* [Page]
The Academy of Creative Education (ACE) is a nationally recognized, non-traditional, non-punitive model high school for students at risk of dropping out in the North East Independent School District in San Antonio, Texas.

History 
ACE was established with seed money from the Texas Education Agency (TEA) and the Education Economic Policy Center (EEPC) and began its first classes for at-risk youth on September 16, 1991. Using a non-traditional approach to education, ACE is the collaborative result of a design team composed of educators and community representatives.

The design team envisioned a campus where at-risk youth ages 16–21 would have a totally different environment in which to learn and where the instructors would use innovative teaching models and teaching strategies. This creative approach would improve student achievement by changing the ways in which students were taught.

Today, the project is funded by local funds, compensatory education funds, career and technology funds, special education support, and community resources. Through strong leadership, former dropouts are empowered to become tomorrow's problem solvers, thinkers and leaders.

* [Records shown]
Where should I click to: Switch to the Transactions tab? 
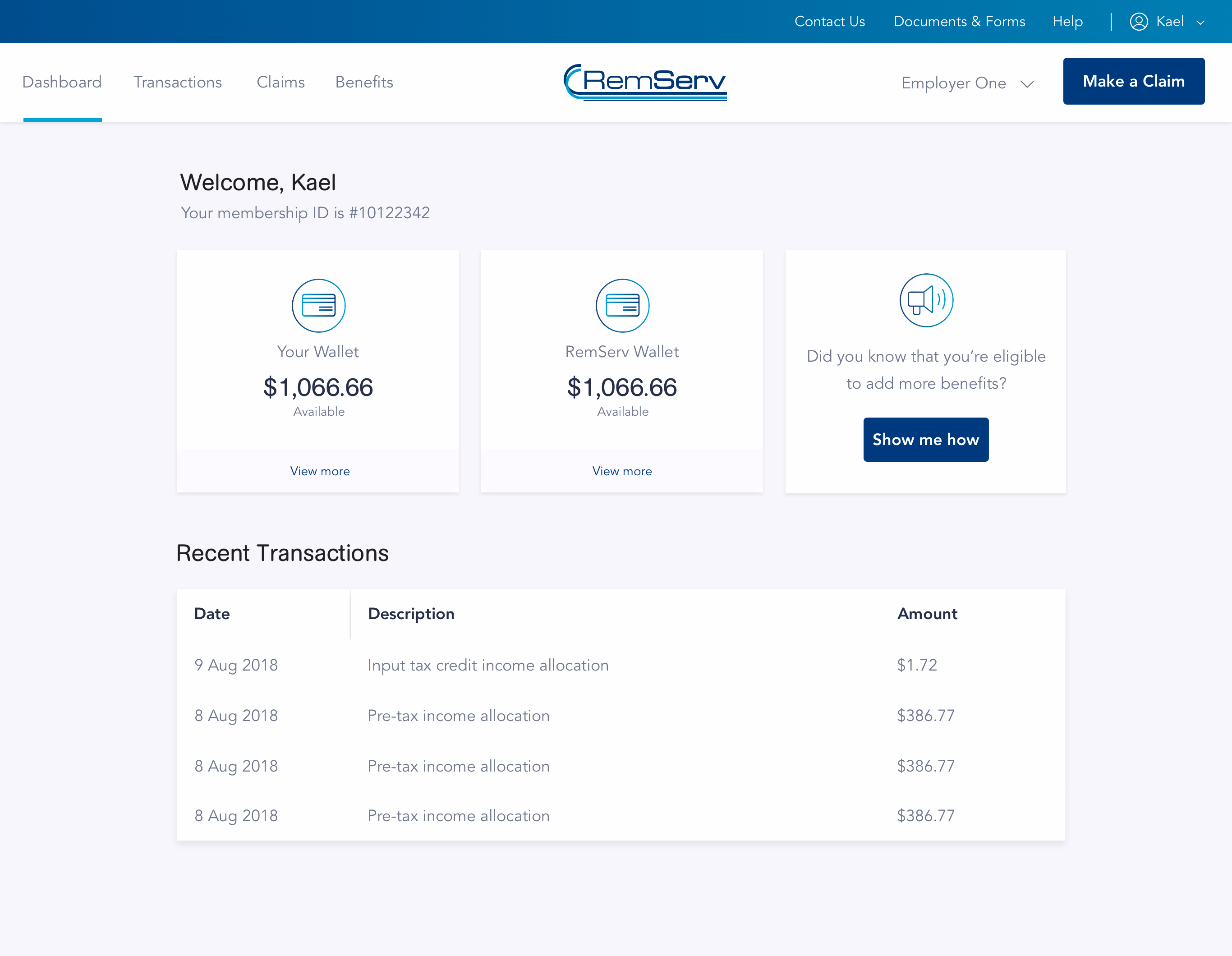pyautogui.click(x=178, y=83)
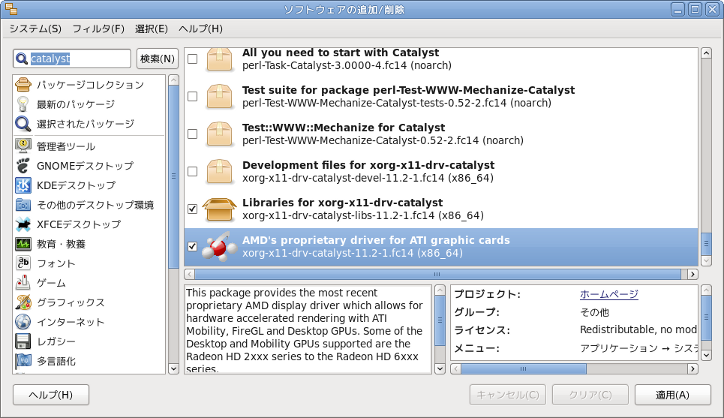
* * *
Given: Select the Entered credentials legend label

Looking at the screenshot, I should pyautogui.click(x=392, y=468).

* [Directive 1]
Answer these questions using the text about the Academy of Creative Education:
(a) On what date did the school begin its first classes?
(b) What age range of at-risk youth did the design team envision for the campus?
(c) In which city and state is the school's district located?
* [Directive 2] Write the next part of the text about the Academy of Creative Education, starting after its final sentence.

* [Exercise response 1]
(a) September 16, 1991
(b) Ages 16–21
(c) San Antonio, Texas

* [Exercise response 2]
Mission statement 
"The North East Academy of Creative Education is a new American School providing diverse educational opportunities in a way that empowers students to become tomorrow's thinkers, problem solvers, and leaders, making The Academy an educational beacon for the 21st century. The Academy of Creative Education . . . Lighting the Way!"

Academics

Curriculum 
North East Independent School District policy and the Texas Education Code require
that students participate actively in a balanced curriculum designed to meet individual
needs. The Academy’s curriculum goal is to prepare well-rounded, thoughtful, and
active citizens who understand the importance of patriotism and can function
productively in a free enterprise society with appreciation for the basic democratic
values of our state and national heritage.

The driving force behind the Academy’s non-traditional program is the curriculum, for
which Academy educators continually use research-based information to determine
what at-risk youth need to learn. The curriculum designed by the faculty is self-paced,
accelerated, and individualized. It provides students with academic choices that promote
critical thinking skills and problem-solving techniques that apply to real-life experiences.
Challenging and motivating activities are incorporated to integrate core subjects within
and across the curriculum. Interdisciplinary concepts are included throughout the
curriculum to emphasize the Texas Assessment of Knowledge and Skills (TAKS) objectives.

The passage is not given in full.